Michael C. Thompson, MD and Matthew A. Mormino, MD

Dr. Thompson is Chief Resident, Department of Orthopaedic Surgery and Rehabilitation, Creighton-Nebraska Health Foundation, University of Ne-braska Medical Center, Omaha, NE. Dr. Mormino is Assistant Professor and Director, Orthopaedic Trauma, Department of Orthopaedic Surgery and Rehabilitation, University of Nebraska Medical Center.

Reprint requests: Dr. Mormino, 981080 Nebraska Medical Center, Omaha, NE 68198-1080.

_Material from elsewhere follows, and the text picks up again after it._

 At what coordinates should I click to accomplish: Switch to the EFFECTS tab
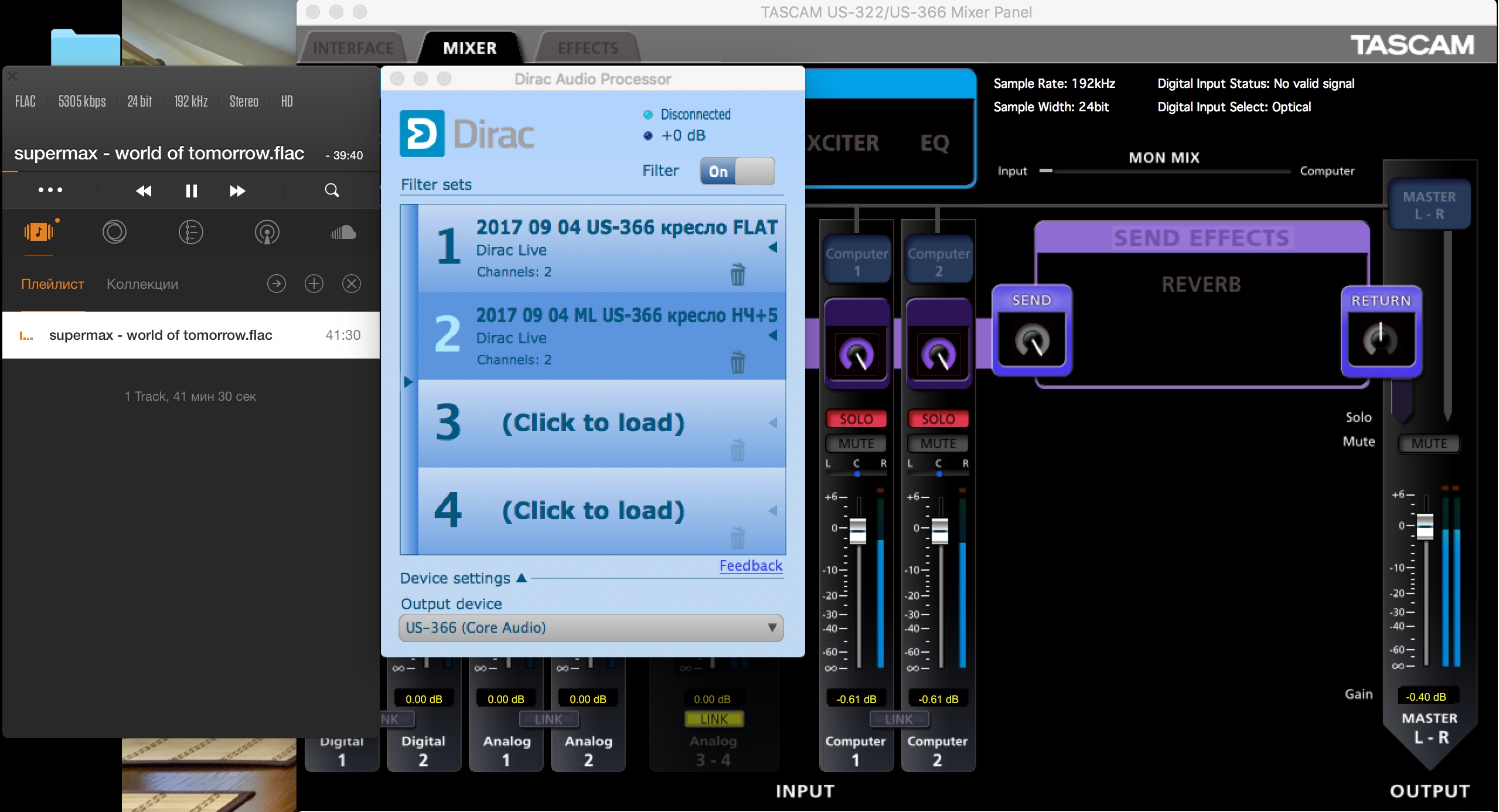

Tarsometatarsal joint complex fracture-dislocations may result from direct or indirect trauma. Direct injuries are usually the result of a crush and may involve associated compartment syndrome, significant soft-tissue injury, and open fracture-dislocation. Indirect injuries are often the result of an axial load to the plantarflexed foot. Midfoot pain after even a minor forefoot injury should raise suspicion; up to 20% of tarsometatarsal joint complex injuries are missed on initial examination. An anteroposterior radiograph with abduction stress may reveal subtle injury, but computed tomography is the preferred imaging modality. The goal of treatment is the restoration of a pain-free, functional foot. The preferred treatment is open reduction and internal fixation, using screw fixation for the medial three rays and Kirschner wires for the fourth and fifth tarsometatarsal joints. Satisfactory outcome can be expected in approximately 90% of patients.